| Exercise goal |
If a line in the listing below has the string "Collapse", copy it out.

| Task data |
-=-=-

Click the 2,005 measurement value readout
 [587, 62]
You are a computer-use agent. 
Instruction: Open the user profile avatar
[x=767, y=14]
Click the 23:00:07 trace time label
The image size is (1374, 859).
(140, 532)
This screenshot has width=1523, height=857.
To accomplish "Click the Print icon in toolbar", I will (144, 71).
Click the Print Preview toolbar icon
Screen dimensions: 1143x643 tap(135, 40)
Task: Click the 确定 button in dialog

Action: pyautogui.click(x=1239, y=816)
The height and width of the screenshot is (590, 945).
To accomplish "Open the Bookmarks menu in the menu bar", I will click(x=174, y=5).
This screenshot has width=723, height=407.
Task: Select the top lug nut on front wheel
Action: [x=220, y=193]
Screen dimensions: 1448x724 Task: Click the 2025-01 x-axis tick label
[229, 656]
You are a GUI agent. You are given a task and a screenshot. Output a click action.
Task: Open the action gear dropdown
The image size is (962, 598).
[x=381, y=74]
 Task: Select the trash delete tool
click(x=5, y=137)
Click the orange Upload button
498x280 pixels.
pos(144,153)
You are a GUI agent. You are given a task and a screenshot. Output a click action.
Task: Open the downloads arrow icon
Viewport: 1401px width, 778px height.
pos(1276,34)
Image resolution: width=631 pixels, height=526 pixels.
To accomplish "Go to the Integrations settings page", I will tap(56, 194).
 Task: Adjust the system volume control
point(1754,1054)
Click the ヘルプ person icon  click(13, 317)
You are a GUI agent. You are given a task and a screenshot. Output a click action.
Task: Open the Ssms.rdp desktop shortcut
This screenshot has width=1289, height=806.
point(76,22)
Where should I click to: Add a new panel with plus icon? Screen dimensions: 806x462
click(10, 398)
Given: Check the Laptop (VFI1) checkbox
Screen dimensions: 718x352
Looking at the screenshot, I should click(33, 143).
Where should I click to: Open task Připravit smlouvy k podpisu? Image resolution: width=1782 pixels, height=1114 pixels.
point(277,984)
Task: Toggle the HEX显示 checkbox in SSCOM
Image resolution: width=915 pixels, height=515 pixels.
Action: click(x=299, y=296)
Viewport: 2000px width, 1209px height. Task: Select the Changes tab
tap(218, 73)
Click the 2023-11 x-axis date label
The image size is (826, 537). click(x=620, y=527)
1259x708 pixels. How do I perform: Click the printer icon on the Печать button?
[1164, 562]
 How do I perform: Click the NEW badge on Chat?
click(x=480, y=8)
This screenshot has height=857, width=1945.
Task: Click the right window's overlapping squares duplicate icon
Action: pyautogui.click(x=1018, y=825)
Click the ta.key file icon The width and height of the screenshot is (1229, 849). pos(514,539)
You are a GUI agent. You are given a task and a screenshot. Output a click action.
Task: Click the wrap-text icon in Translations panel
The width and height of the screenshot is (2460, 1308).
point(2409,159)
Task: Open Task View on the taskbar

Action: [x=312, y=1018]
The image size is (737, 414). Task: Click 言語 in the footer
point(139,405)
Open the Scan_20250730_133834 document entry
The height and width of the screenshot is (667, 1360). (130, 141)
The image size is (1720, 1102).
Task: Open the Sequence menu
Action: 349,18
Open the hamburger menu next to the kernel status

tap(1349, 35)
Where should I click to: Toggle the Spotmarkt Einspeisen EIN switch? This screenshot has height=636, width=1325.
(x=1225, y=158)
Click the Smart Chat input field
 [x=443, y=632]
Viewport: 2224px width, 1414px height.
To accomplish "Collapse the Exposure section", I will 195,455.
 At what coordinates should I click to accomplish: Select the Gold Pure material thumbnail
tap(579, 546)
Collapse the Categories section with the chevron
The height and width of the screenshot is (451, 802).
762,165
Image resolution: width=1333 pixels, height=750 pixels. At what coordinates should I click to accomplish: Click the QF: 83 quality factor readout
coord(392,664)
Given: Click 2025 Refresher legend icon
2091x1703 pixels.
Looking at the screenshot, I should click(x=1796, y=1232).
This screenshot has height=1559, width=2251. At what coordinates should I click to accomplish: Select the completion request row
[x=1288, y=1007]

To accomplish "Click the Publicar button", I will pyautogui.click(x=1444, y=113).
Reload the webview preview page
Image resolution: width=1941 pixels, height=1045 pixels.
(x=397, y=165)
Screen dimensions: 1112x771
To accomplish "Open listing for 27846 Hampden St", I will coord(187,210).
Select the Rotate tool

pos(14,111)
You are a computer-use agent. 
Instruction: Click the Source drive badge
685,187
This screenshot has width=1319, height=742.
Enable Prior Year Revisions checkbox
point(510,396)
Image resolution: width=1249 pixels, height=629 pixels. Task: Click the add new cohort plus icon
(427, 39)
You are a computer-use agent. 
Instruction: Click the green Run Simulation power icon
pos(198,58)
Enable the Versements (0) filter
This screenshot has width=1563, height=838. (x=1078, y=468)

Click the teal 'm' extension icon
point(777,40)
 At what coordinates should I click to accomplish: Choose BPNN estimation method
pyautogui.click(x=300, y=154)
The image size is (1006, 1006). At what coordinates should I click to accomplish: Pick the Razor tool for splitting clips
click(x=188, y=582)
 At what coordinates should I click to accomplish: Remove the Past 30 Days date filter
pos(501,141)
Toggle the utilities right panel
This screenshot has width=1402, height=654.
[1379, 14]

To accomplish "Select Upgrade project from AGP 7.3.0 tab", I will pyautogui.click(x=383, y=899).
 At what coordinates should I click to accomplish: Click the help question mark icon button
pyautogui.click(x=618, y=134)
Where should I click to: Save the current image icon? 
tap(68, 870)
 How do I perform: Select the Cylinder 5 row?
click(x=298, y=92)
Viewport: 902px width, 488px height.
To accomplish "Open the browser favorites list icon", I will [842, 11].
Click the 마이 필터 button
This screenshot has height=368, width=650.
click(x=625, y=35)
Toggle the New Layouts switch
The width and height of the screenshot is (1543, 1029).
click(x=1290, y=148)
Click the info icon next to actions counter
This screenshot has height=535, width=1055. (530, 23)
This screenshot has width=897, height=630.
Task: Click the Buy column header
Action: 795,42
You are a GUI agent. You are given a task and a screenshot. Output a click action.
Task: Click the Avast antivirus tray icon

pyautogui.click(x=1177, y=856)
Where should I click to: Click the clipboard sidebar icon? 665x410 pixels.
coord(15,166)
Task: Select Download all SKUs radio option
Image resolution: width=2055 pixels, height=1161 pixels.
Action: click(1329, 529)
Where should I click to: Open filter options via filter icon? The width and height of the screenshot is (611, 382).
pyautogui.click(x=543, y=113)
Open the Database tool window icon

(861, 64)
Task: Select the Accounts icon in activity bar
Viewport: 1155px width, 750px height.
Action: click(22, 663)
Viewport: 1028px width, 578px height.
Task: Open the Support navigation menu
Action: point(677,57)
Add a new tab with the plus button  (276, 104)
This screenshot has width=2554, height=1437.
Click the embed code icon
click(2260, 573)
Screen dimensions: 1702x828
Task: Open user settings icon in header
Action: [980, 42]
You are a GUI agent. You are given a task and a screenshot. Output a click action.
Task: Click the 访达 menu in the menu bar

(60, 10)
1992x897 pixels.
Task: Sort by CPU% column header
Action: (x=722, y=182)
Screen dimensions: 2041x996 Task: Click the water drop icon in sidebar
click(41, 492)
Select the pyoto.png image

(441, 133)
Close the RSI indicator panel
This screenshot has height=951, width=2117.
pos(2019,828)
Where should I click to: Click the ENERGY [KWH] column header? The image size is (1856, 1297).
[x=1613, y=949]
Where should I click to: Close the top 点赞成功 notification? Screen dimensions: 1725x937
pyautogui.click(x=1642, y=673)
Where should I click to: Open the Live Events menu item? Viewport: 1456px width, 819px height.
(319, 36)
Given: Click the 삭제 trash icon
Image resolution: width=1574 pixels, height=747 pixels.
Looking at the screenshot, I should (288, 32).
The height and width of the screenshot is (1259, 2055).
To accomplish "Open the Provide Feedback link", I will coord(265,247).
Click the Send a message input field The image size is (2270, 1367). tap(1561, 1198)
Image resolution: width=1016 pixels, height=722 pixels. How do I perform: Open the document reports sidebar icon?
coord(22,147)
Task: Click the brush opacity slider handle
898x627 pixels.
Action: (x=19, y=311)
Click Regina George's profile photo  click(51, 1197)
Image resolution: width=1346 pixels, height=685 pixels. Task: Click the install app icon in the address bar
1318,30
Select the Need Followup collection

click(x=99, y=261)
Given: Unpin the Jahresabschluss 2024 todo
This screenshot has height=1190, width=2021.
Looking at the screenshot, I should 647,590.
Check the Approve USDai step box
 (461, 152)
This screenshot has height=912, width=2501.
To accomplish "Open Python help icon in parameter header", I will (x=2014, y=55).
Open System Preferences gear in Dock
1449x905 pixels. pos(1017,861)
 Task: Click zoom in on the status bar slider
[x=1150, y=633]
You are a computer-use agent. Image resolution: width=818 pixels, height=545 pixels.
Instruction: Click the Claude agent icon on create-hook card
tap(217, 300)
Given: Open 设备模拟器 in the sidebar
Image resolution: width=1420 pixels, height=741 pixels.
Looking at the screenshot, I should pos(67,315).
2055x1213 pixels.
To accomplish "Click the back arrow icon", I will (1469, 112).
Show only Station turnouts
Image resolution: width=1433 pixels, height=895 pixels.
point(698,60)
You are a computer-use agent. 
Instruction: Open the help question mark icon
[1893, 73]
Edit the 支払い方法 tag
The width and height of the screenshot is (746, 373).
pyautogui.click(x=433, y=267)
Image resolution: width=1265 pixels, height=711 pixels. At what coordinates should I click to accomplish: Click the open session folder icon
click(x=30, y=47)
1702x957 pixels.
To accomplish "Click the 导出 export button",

-=-=-

| Result of the task |
To accomplish "Collapse the Exposure section", I will 195,455.
Collapse the Categories section with the chevron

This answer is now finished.